パチンコだけじゃない! 業界大手マルハンが仕掛ける、次の「意外なドル箱ビジネス」とは?長浜淳之介のトレンドアンテナ(1/5 ページ)

» 2024年04月19日 09時30分 公開
[長浜淳之介ITmedia]

 パチンコホール最大手のマルハン(本社・京都市、東京都千代田区)の北日本カンパニーが、パチンコに並ぶ第2の柱の構築を急いでいる。特に注力しているのが、富裕層向けの観光事業と、観光に欠かせない飲食業である。

パチンコ事業以外の「柱」に注力している(著者撮影)

 具体的には、2012年に経営破綻した会員制ゴルフ場の太平洋クラブを、北日本カンパニー社長である韓俊氏が13年から陣頭指揮を執り、17のコースが全て黒字になる再建を果たした。

太平洋クラブ御殿場コース(出所:プレスリリース)

 21年には、日本とフランスで、ミシュラン星付きのフレンチやイタリアンのレストランを含めて経営してきた実績のある外食企業・ひらまつにも出資。コロナ禍で悪化した経営に救いの手を差し伸べた。同じマルハングループである東日本カンパニーの韓裕社長と韓俊氏が設立した投資ファンド・マルハン太平洋クラブインベストメントが、ひらまつの筆頭株主になり、36.2%(23年9月末時点)を保有している。

 そして、23年12月、北日本カンパニーは子会社のKITAI resortを通じて、外食企業のMUGEN(ムゲン、本社・東京都目黒区)と株式譲渡契約を締結。株式の80%を取得した。MUGENは中目黒エリアにある「天婦羅 みやしろ」が、『ミシュランガイド東京』にて5年連続の1つ星を獲得中。その他に大衆的な業態も展開している。

ひらまつ経営のホテル、THE HIRAMATSU 軽井沢 御代田(同前)

 MUGEN代表の内山正宏氏は「市場で買い手がつきにくい海産物をおいしく世の中に還元する」をコンセプトにした「もったいないプロジェクト」を推進。
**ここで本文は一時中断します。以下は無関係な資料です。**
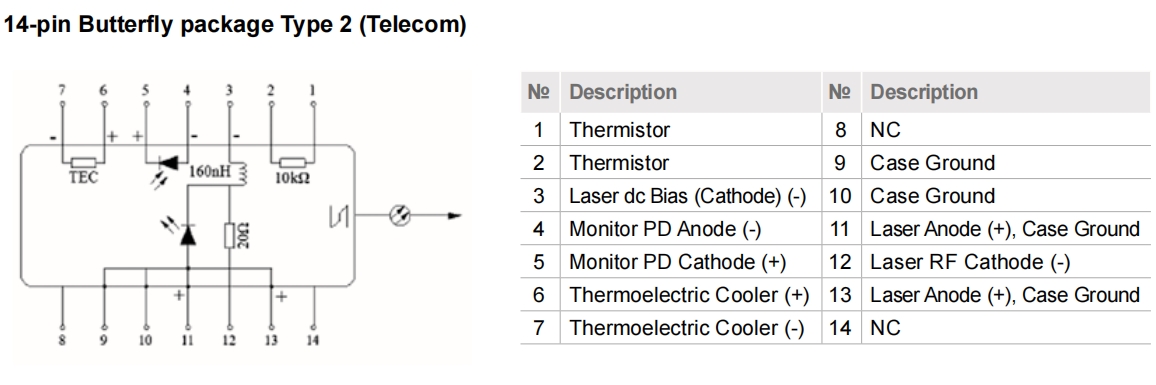Click the TEC resistor symbol in diagram
The width and height of the screenshot is (1156, 385).
coord(83,163)
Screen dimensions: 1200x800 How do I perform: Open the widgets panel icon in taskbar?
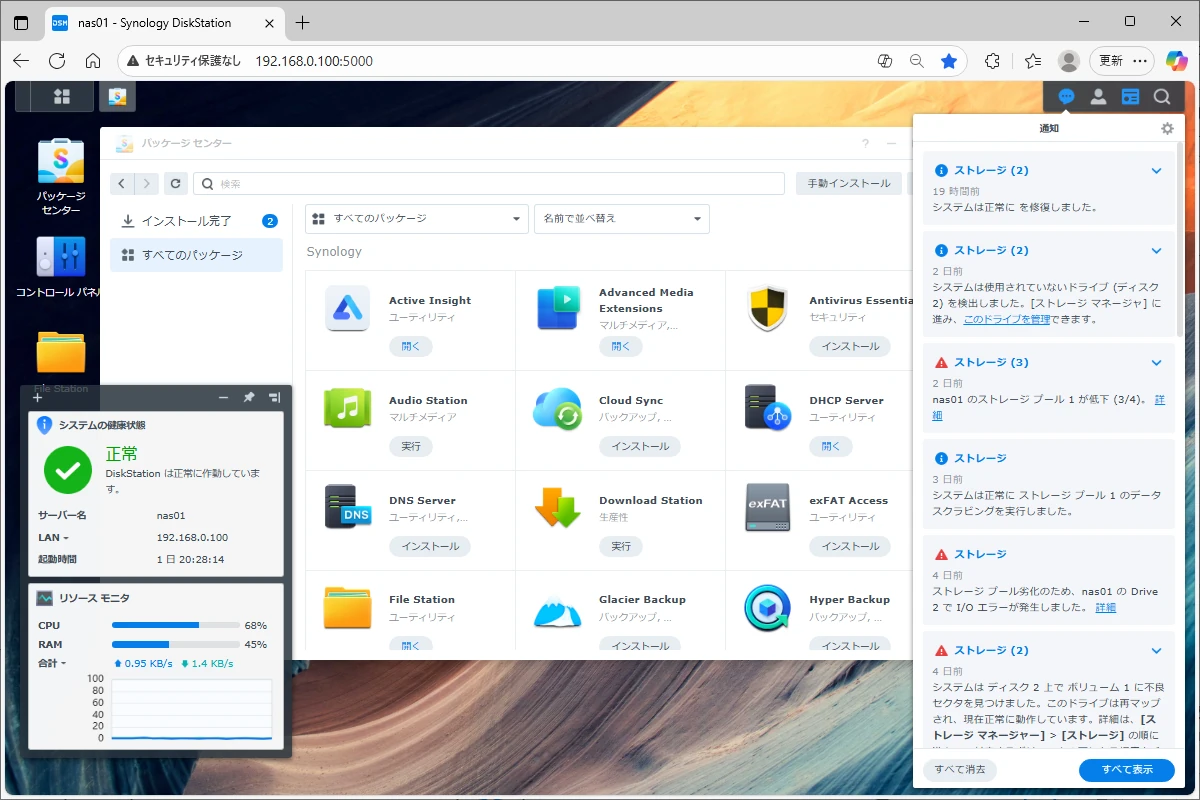pos(1130,97)
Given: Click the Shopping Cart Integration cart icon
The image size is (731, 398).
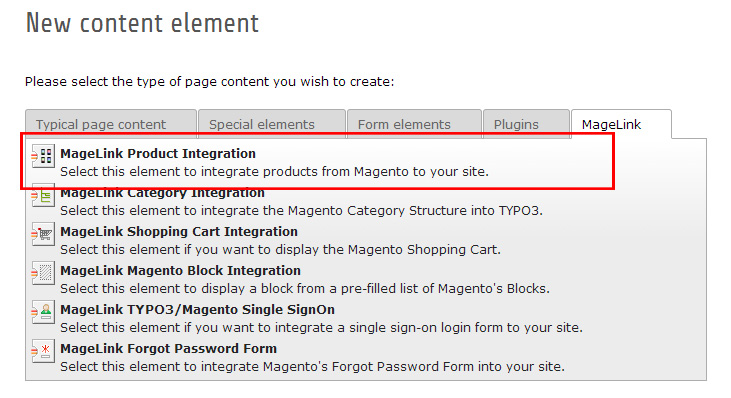Looking at the screenshot, I should [43, 234].
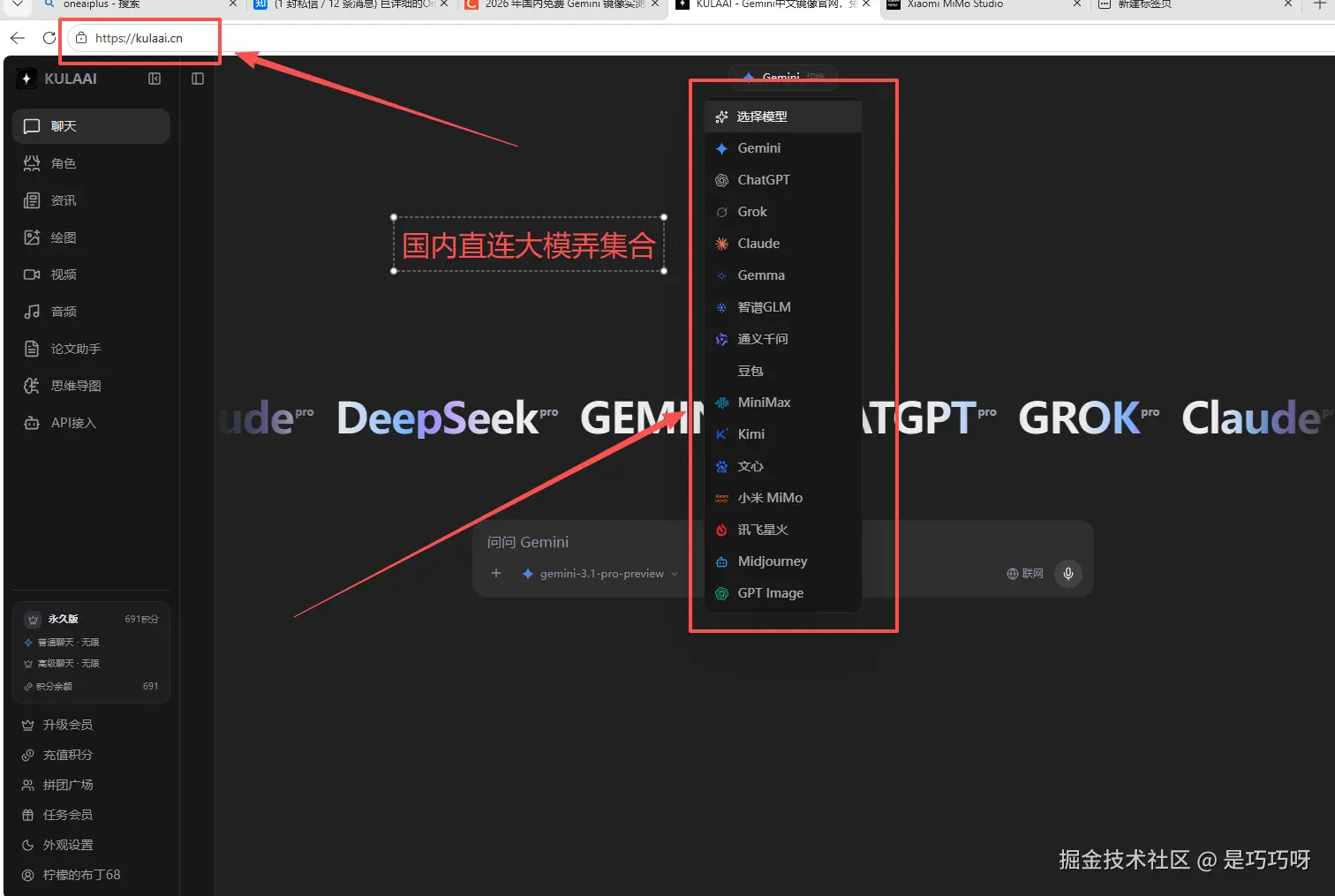Open the 论文助手 paper assistant
Image resolution: width=1335 pixels, height=896 pixels.
74,348
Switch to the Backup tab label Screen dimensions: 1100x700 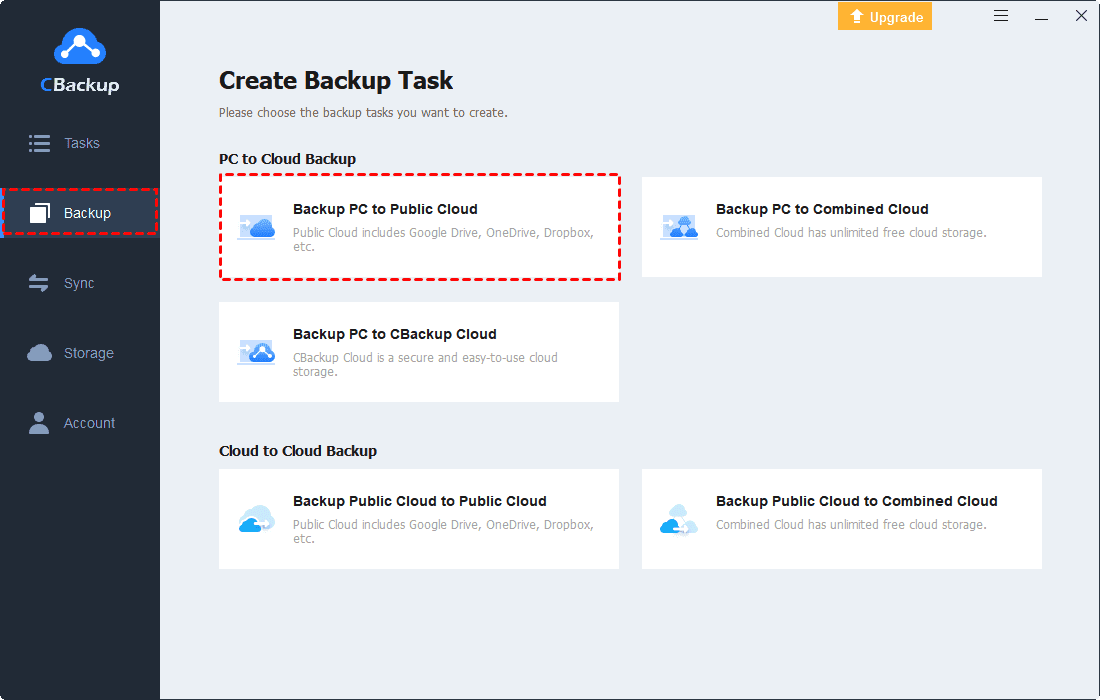tap(87, 213)
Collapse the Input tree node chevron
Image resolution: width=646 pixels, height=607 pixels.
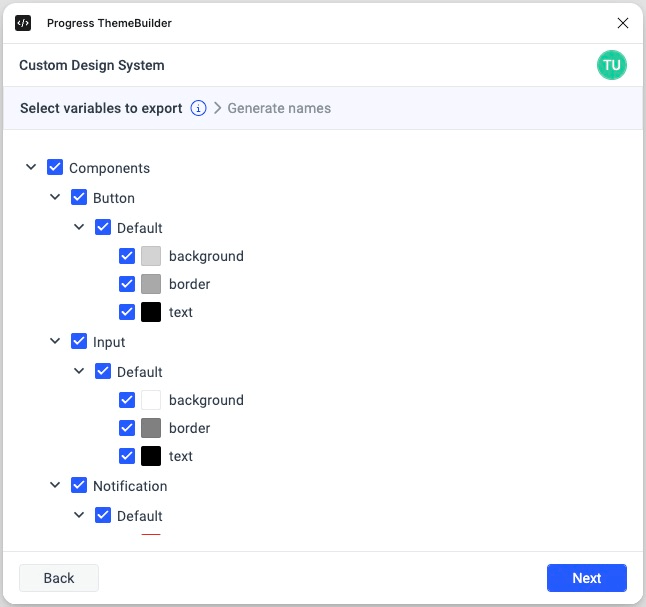coord(55,341)
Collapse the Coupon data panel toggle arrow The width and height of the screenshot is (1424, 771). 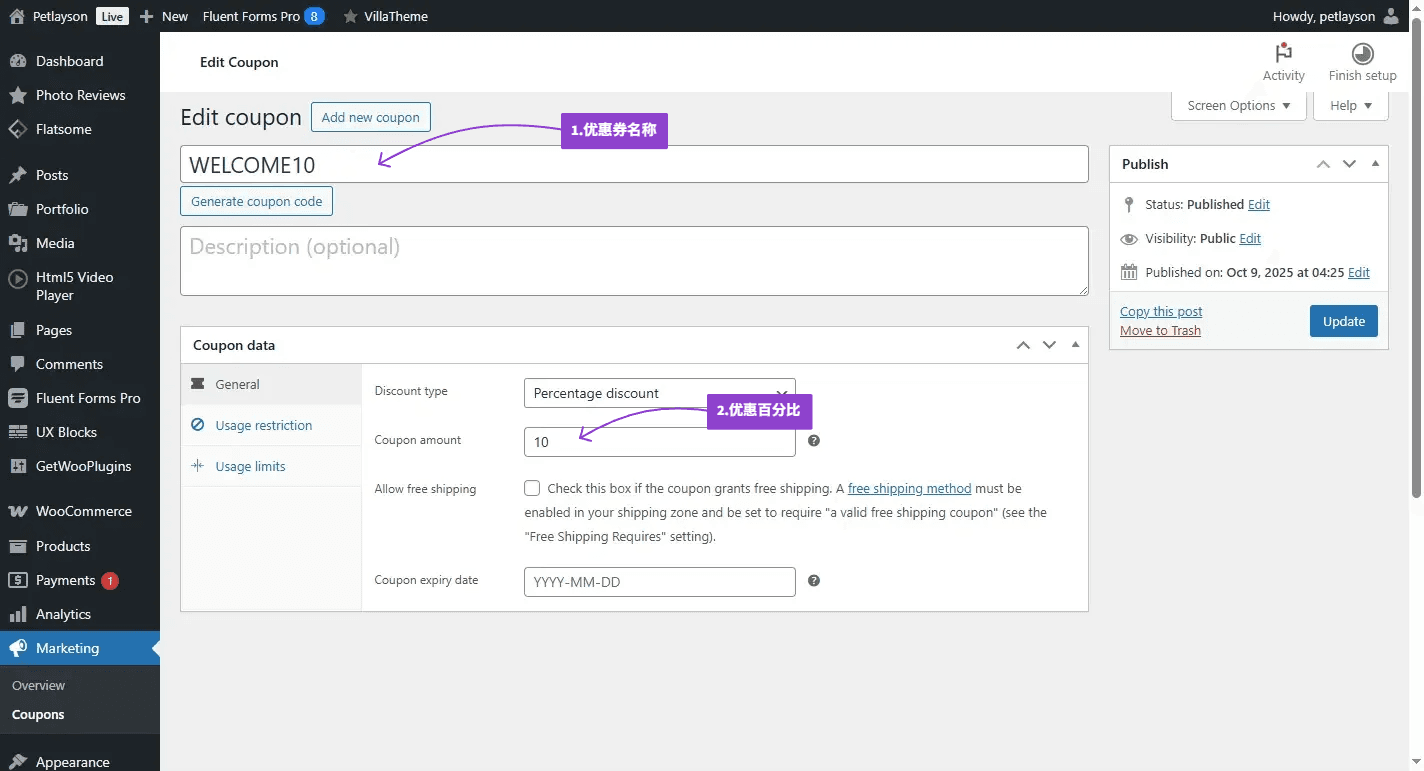pos(1075,345)
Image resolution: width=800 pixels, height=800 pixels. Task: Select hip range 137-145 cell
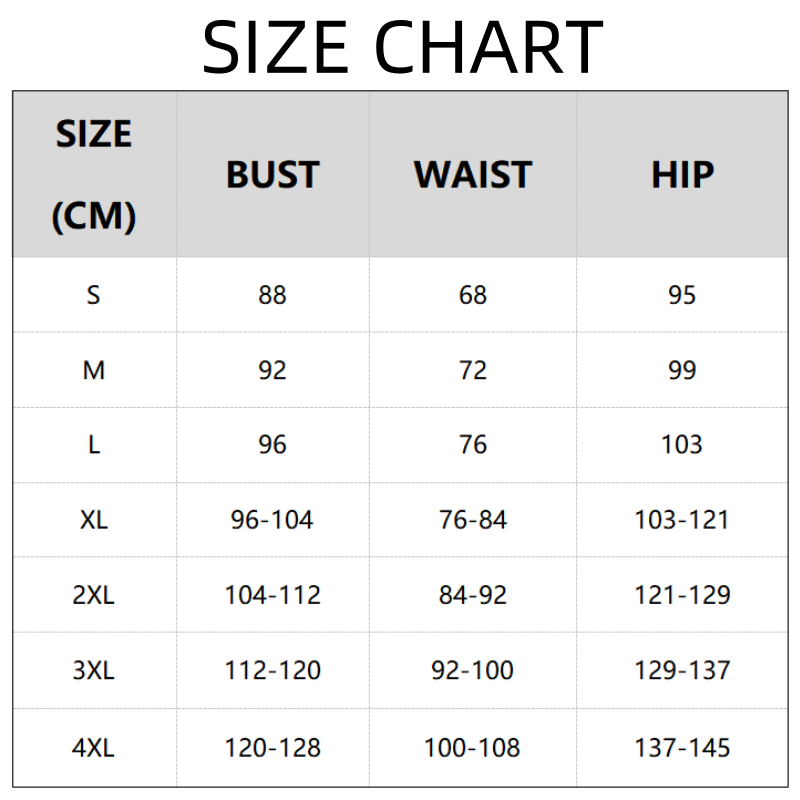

14年には、丸の内の新東京ビルに築地(現・豊洲)の仲卸・山治の協力を得て、「築地もったいないプロジェクト 魚治」という、SDGsを先取りした店もオープンした。

 19年には、若手寿司職人の修業の場として、高級寿司ではあるが通常の半額程度の価格で提供する「鮨おにかい」というユニークな寿司店をオープン。職人として十分に育った際には卒業してもらい、新たな店をつくって大将として腕を振るってもらうという育成システムで注目を集めた。

 このような外食に新風を吹き込む取り組みにより、内山氏は外食産業記者会の「外食アワード」を22年に受賞している。

 なお、マルハンは21年4月1日より、社内カンパニー制を導入。北日本カンパニーは、北海道、東北、新潟県、北陸、東海3県を管轄。東日本カンパニーは、関東、山梨県、長野県、静岡県を管轄。他に、関西以西を管轄する西日本カンパニー、金融サービスを事業とする金融カンパニー、本社管理部門機能の一部を担当するグループユニットがある。